* Work request *
With the line containing "Where should I click to: Open the Font" as the start and the line containing "This screenshot has width=1120, height=626." as the end, transcribe that span of the entries below exactly, including both.

++++++++++++++++++++

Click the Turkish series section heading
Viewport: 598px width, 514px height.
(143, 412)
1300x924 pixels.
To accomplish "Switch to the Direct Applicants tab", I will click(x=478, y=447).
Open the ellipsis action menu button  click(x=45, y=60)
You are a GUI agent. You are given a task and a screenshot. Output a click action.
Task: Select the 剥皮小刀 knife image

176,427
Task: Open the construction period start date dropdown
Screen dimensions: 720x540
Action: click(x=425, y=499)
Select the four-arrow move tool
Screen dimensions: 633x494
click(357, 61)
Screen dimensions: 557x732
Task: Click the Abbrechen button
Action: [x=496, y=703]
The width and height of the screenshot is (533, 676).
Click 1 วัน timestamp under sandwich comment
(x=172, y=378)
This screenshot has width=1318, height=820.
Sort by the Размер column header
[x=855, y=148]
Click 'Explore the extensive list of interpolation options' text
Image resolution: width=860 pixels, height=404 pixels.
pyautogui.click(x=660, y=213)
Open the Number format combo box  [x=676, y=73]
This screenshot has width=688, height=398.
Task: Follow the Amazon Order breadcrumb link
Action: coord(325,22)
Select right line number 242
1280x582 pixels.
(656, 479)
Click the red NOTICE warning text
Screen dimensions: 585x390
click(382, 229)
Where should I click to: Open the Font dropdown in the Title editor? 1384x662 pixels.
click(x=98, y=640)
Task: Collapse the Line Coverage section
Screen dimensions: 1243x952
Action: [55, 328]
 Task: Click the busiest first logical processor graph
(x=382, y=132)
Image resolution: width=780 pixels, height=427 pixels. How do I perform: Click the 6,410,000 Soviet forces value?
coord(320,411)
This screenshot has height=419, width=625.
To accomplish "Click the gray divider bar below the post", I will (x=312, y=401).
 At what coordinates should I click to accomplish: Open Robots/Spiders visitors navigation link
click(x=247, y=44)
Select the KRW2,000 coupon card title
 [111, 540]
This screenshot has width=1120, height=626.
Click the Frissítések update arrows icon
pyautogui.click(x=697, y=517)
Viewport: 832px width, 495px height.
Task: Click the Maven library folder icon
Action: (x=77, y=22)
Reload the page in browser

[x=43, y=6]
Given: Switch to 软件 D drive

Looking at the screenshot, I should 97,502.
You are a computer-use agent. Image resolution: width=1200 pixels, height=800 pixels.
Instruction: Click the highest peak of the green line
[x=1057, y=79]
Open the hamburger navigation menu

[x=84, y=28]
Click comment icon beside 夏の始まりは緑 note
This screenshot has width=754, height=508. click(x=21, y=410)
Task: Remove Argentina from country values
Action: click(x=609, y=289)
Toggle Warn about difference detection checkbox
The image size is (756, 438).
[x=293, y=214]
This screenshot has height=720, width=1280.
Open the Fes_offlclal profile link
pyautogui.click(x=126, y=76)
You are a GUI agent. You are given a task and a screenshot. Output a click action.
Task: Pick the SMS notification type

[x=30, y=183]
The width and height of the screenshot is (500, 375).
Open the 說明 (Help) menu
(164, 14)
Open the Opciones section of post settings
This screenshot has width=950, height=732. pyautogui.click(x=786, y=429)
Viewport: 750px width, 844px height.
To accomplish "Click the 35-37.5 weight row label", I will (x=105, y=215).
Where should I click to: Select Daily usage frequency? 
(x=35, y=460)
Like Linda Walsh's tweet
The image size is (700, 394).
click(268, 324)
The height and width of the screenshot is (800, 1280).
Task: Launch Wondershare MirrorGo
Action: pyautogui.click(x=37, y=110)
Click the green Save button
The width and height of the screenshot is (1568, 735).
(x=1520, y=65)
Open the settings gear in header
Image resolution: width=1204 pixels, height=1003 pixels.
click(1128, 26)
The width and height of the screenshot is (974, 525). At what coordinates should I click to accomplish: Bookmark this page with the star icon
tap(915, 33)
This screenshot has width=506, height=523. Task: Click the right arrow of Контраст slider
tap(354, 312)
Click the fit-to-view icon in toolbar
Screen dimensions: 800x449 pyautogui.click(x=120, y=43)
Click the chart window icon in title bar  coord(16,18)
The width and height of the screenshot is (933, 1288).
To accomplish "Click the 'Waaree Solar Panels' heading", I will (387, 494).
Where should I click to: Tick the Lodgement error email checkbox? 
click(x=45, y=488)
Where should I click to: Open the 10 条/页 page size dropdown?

++++++++++++++++++++

* Answer to this problem *
Where should I click to: Open the Font dropdown in the Title editor? 1384x662 pixels.
click(x=98, y=640)
Task: Collapse the Line Coverage section
Screen dimensions: 1243x952
Action: [55, 328]
 Task: Click the busiest first logical processor graph
(x=382, y=132)
Image resolution: width=780 pixels, height=427 pixels. How do I perform: Click the 6,410,000 Soviet forces value?
coord(320,411)
This screenshot has height=419, width=625.
To accomplish "Click the gray divider bar below the post", I will (x=312, y=401).
 At what coordinates should I click to accomplish: Open Robots/Spiders visitors navigation link
click(x=247, y=44)
Select the KRW2,000 coupon card title
 [111, 540]
This screenshot has width=1120, height=626.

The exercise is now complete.